Para que isto seja possível, foi criada uma base de comportamentos: os próprios investigadores simulam um ataque mediante a análise forense feita do ‘local do crime’, registam quais os alertas emitidos nesse ataque, mapeiam o comportamento e guardam-no, como um perfil. Esta componente é acima de tudo vantajosa para polícias de investigação, unidades militares e grandes empresas.

Mas o iCatch está a evoluir. O grande objetivo de João Orvalho é que o sistema seja desenvolvido ao ponto de conseguir conhecer tão bem o modus operandi do pirata informático que será capaz de evitar que os ataques informáticos sejam bem sucedidos. Quase como se o software soubesse o que vai na cabeça daquele pirata informático e o conseguisse antecipar, em tempo real, enquanto o ataque decorre. “Se conseguirmos identificar os passos, se conseguirmos reconhecer o padrão de ataque, conseguimos parar antes que chegue ao destino final”.

Além disso, o iCatch distingue-se por um outro motivo. O software está a ser trabalhado para ser capaz de associar a metodologia de um ataque a outros ataques já feitos, mesmo que não seja uma cópia decalcada dos cibercrimes anteriores. Se o cibercriminoso usar o seu modo de atuação normal, mas por algum motivo modificar uma parte do ataque, o software calcula ainda assim um grau de confiança relativamente a uma metodologia de ataque.

“Depois do processamento, [o iCatch] diz-nos que 90% do ataque que foi determinado é semelhante a outro que é conhecido. Não necessita que o atacante faça o mesmo, dá-nos percentagem de semelhança”, adianta João Orvalho.

A componente de defesa pró-ativa ainda não está totalmente desenvolvida, mas o iCatch, enquanto sistema de análise de ataques multi-etapa, já está a ser testado em ambiente real, com a colaboração da empresa Sparkint. “Temos estado a fazer [testes], nas últimas semanas, em ambiente real, para perceber se o nosso sistema está a conseguir dar resposta a dar num tempo que seja bom”.

Operação 2021

O objetivo de João Orvalho é que, em 2021, o iCatch chegue ao mercado como uma ferramenta comercial e que possa ser usada, por exemplo, em centros de operações de segurança (SOC) quase como um módulo extra ao software já existente. Pelo perfil avançado da ferramenta, é um mecanismo mais orientado para grandes empresas.

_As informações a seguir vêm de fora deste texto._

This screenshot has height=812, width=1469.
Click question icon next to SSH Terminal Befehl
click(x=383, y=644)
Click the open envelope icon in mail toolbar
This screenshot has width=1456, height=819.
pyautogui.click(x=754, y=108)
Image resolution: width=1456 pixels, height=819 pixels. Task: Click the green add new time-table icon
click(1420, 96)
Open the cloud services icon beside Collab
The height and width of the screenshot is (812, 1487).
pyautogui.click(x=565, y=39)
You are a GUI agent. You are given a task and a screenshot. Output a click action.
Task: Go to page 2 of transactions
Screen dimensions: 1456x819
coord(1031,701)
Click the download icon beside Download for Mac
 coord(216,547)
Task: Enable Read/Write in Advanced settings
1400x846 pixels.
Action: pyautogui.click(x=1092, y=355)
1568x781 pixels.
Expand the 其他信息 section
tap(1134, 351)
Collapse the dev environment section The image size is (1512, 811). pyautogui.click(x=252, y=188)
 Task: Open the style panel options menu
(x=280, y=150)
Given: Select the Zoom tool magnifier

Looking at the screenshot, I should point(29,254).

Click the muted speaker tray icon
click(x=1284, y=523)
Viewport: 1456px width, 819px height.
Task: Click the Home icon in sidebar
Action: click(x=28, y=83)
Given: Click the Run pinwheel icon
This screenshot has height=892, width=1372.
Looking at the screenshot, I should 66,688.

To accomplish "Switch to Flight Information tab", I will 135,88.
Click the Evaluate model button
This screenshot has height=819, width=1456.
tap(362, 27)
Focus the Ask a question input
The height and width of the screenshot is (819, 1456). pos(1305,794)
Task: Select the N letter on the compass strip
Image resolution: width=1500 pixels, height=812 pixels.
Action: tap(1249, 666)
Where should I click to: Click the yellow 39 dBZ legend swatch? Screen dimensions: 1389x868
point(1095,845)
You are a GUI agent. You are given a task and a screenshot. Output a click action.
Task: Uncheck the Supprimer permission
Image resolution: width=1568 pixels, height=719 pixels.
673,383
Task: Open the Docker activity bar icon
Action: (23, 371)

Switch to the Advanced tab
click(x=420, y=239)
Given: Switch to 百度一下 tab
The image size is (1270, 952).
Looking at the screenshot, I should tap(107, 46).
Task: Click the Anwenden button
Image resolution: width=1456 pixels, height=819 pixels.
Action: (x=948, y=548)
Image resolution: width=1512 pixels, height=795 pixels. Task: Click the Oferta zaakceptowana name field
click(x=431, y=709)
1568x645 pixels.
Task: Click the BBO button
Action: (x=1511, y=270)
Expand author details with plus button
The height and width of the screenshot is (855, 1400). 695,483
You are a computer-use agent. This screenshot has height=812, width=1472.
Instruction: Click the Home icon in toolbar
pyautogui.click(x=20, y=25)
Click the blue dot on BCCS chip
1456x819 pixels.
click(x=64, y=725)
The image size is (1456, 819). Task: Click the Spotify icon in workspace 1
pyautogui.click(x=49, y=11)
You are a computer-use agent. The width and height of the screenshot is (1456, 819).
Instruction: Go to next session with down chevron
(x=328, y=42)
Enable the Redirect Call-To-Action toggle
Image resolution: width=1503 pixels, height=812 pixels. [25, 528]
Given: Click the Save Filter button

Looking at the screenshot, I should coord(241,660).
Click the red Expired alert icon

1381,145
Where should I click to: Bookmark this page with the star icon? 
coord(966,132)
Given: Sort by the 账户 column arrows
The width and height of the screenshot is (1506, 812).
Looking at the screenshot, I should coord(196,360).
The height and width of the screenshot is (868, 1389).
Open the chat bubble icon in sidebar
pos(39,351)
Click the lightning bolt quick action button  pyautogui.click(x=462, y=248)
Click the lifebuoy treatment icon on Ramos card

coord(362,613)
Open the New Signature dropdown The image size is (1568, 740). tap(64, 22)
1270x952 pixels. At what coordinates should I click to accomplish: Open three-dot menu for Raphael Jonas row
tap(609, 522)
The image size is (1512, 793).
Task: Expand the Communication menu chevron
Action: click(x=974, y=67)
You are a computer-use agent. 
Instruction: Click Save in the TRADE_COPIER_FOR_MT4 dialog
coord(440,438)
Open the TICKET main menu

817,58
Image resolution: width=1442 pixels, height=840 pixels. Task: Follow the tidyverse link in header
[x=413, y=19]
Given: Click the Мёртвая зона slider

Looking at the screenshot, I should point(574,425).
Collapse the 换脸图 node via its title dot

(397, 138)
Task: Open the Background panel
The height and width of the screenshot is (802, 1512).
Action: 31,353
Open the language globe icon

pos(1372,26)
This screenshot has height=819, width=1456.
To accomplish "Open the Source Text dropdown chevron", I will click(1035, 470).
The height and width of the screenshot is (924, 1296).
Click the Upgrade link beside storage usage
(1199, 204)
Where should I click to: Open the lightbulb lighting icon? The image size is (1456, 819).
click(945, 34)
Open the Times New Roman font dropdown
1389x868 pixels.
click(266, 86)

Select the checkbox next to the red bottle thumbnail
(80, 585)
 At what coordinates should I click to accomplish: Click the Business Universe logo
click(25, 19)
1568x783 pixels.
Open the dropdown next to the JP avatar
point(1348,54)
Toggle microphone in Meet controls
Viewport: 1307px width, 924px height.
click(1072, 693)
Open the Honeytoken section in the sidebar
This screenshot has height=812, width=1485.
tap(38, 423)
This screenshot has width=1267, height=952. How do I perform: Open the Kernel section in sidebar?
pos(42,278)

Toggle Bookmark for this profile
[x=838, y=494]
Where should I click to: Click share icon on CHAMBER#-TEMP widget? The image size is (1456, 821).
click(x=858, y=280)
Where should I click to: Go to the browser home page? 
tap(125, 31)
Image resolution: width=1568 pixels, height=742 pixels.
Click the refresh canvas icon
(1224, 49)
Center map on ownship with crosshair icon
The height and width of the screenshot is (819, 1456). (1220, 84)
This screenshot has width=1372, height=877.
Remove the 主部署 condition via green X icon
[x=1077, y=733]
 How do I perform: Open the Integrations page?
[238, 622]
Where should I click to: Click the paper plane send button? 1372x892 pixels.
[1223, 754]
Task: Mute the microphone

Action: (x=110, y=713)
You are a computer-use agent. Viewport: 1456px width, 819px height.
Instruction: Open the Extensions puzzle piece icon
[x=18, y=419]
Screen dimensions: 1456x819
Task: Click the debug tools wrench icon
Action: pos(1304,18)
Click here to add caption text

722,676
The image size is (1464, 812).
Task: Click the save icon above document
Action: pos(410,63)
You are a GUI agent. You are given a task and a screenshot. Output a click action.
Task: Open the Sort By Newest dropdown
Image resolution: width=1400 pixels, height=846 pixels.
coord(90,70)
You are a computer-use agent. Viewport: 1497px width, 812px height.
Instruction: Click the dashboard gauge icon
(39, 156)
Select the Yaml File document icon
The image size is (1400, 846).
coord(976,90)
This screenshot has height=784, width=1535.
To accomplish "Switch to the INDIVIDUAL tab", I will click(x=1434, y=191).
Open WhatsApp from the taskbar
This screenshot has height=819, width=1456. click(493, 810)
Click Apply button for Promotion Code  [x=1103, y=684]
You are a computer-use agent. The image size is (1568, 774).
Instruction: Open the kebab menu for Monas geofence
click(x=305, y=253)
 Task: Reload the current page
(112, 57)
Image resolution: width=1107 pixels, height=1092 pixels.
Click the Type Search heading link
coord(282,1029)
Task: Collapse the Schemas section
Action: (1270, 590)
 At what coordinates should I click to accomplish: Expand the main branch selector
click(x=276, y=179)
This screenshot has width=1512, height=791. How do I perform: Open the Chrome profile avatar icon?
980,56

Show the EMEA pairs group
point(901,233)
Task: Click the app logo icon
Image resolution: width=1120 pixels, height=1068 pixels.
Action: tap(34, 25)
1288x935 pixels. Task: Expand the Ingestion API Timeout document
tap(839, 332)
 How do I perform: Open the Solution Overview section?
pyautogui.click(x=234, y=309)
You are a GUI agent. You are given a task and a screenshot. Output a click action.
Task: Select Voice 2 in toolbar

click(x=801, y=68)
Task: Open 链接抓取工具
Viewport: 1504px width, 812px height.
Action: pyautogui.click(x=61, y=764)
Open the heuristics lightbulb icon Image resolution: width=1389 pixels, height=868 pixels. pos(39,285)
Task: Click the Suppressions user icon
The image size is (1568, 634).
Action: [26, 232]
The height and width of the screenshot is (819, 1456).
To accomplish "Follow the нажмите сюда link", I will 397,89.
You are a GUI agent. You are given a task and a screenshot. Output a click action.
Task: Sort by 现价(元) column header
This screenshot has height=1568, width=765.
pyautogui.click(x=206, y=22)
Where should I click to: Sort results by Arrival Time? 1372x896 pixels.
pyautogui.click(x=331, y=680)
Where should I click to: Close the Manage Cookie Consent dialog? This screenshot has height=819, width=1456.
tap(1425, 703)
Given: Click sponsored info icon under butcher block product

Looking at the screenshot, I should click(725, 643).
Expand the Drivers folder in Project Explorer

O projeto vai ainda ter uma passagem pelos EUA. Em outubro, o iCatch foi o grande vencedor da competição Inncyber, dedicada a projetos inovadores na área da segurança informática. Além de um prémio monetário, faz parte do pacote vencedor uma participação no curso Sillicon Valley Immersion Program, que irá decorrer na Universidade de São Francisco, nos EUA.

A viagem até ao outro lado do Atlântico só ainda não aconteceu por causa da pandemia, mas João Orvalho está confiante que aconteça em 2021. Ali espera conseguir aprender a atrair a atenção de investidores e novos contactos de parceiros que queiram ajudar o iCatch numa dor de cabeça para os piratas informáticos.